The Pharaoh’s Rally of Egypt

The Pharaoh’s Rally of Egypt

Nearly 2000 miles of grueling off-road action

Fans of off-road racing may find the Pharaoh’s Rally in Egypt to be right up their alley.  It is one of the longest and most difficult rally courses in the world, second only to the famed Dakar Rally.  Some of the best drivers and teams in the world will gather in the city of Cairo, at the Pyramids of Giza, to try their hand at six days of intense racing that will take their endurance to the limit and beyond.

Pharaoh’s Rally was originally started by a French man who loved rally racing and had an equal fondness for the desert.  The first rally was an instant success, so he continued to organize the event each year.  Thirty years later, the race is still being held, even through the trials that the Egyptian government is facing today.  Pharaoh’s is now the second most important race on the rally circuit and this year holds the distinction of being the qualifier for the international finals.

Racers line up at the Pyramids of Giza, which acts as both starting point and finish line for the event.  More than 100 teams composed of 600 or more riders come together for the competition.  The total course stretches for more than 1800 miles, most of that desolate desert and sand.  Luckily, the sand in the region is the kind that won’t bog the drivers down too much, so there’s little chance that the race will end before it’s even quite begun.  Those who participate in the race are allowed to use a variety of vehicles to fit their preference.  Cars, trucks and motorcycles can all compete against each other. 

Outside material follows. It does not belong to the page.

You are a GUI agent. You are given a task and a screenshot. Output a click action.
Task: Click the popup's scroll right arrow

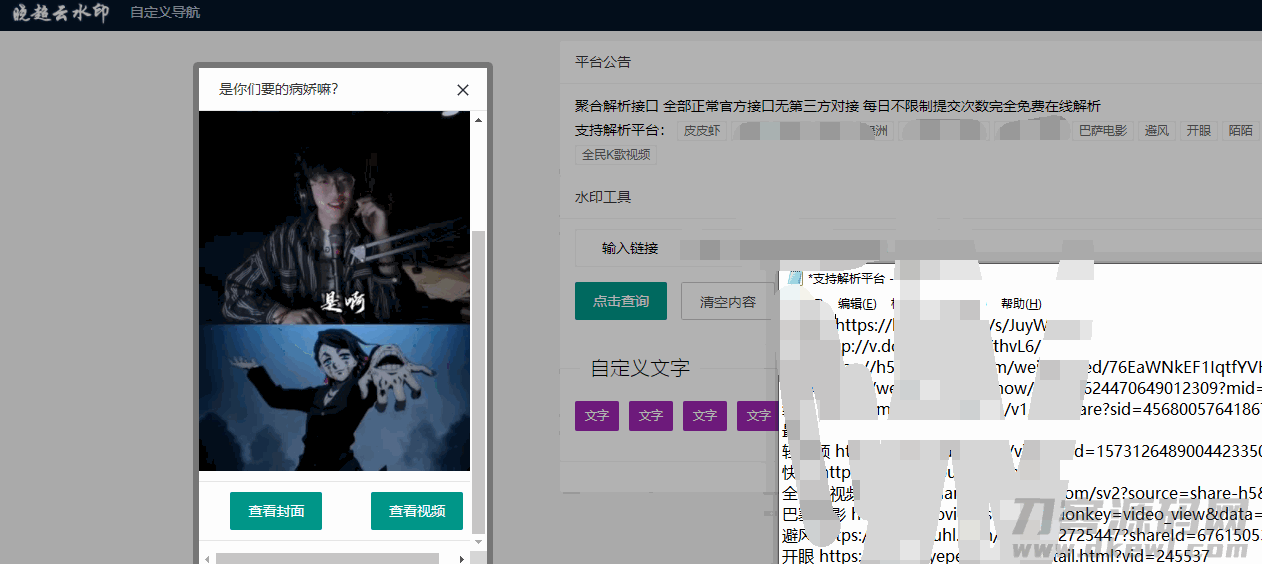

This year, Pharaoh’s Rally will take place from September 29th to October 6th.  Considering how much else there is to see around the region of Cairo, fans of racing can double up and make this a worthwhile Egyptian vacation in addition to watching the races.  Though if you want to put your neck on the line and join in the race, you’ll have to prove yourself on the rally circuit, because Pharaoh’s isn’t for amateurs.